## What the task asks
Output all of the entries exactly as written.

## Data section
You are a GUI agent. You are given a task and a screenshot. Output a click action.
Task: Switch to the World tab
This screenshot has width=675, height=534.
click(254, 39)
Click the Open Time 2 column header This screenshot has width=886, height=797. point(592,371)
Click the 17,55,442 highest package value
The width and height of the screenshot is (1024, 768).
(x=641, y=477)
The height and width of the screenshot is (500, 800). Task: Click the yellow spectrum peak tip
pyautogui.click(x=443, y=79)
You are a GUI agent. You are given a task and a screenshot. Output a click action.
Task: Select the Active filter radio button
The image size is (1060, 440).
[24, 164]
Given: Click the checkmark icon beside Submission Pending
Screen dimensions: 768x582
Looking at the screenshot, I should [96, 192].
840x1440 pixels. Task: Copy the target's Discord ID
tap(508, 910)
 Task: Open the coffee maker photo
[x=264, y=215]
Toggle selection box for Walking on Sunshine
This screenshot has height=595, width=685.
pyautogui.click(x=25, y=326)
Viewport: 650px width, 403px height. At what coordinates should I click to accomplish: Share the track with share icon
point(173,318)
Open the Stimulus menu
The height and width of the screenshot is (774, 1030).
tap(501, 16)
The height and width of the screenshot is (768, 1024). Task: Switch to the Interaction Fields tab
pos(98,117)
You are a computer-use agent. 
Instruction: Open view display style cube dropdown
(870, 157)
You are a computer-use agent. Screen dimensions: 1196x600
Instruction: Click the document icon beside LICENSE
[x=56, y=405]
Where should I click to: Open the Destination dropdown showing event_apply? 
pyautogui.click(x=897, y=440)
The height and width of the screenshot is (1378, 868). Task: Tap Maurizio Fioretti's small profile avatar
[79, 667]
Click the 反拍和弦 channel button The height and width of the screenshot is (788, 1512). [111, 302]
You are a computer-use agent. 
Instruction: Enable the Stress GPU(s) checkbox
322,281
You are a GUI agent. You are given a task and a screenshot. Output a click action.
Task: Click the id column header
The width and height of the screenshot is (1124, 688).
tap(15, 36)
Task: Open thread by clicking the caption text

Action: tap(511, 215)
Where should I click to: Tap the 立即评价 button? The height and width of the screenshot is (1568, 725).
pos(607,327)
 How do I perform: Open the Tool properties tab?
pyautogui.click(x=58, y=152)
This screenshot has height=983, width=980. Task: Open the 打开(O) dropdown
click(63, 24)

## Written reply
You are a GUI agent. You are given a task and a screenshot. Output a click action.
Task: Switch to the World tab
This screenshot has width=675, height=534.
click(254, 39)
Click the Open Time 2 column header This screenshot has width=886, height=797. point(592,371)
Click the 17,55,442 highest package value
The width and height of the screenshot is (1024, 768).
(x=641, y=477)
The height and width of the screenshot is (500, 800). Task: Click the yellow spectrum peak tip
pyautogui.click(x=443, y=79)
You are a GUI agent. You are given a task and a screenshot. Output a click action.
Task: Select the Active filter radio button
The image size is (1060, 440).
[24, 164]
Given: Click the checkmark icon beside Submission Pending
Screen dimensions: 768x582
Looking at the screenshot, I should [96, 192].
840x1440 pixels. Task: Copy the target's Discord ID
tap(508, 910)
 Task: Open the coffee maker photo
[x=264, y=215]
Toggle selection box for Walking on Sunshine
This screenshot has height=595, width=685.
pyautogui.click(x=25, y=326)
Viewport: 650px width, 403px height. At what coordinates should I click to accomplish: Share the track with share icon
point(173,318)
Open the Stimulus menu
The height and width of the screenshot is (774, 1030).
tap(501, 16)
The height and width of the screenshot is (768, 1024). Task: Switch to the Interaction Fields tab
pos(98,117)
You are a computer-use agent. 
Instruction: Open view display style cube dropdown
(870, 157)
You are a computer-use agent. Screen dimensions: 1196x600
Instruction: Click the document icon beside LICENSE
[x=56, y=405]
Where should I click to: Open the Destination dropdown showing event_apply? 
pyautogui.click(x=897, y=440)
The height and width of the screenshot is (1378, 868). Task: Tap Maurizio Fioretti's small profile avatar
[79, 667]
Click the 反拍和弦 channel button The height and width of the screenshot is (788, 1512). [111, 302]
You are a computer-use agent. 
Instruction: Enable the Stress GPU(s) checkbox
322,281
You are a GUI agent. You are given a task and a screenshot. Output a click action.
Task: Click the id column header
The width and height of the screenshot is (1124, 688).
tap(15, 36)
Task: Open thread by clicking the caption text

Action: tap(511, 215)
Where should I click to: Tap the 立即评价 button? The height and width of the screenshot is (1568, 725).
pos(607,327)
 How do I perform: Open the Tool properties tab?
pyautogui.click(x=58, y=152)
This screenshot has height=983, width=980. Task: Open the 打开(O) dropdown
click(63, 24)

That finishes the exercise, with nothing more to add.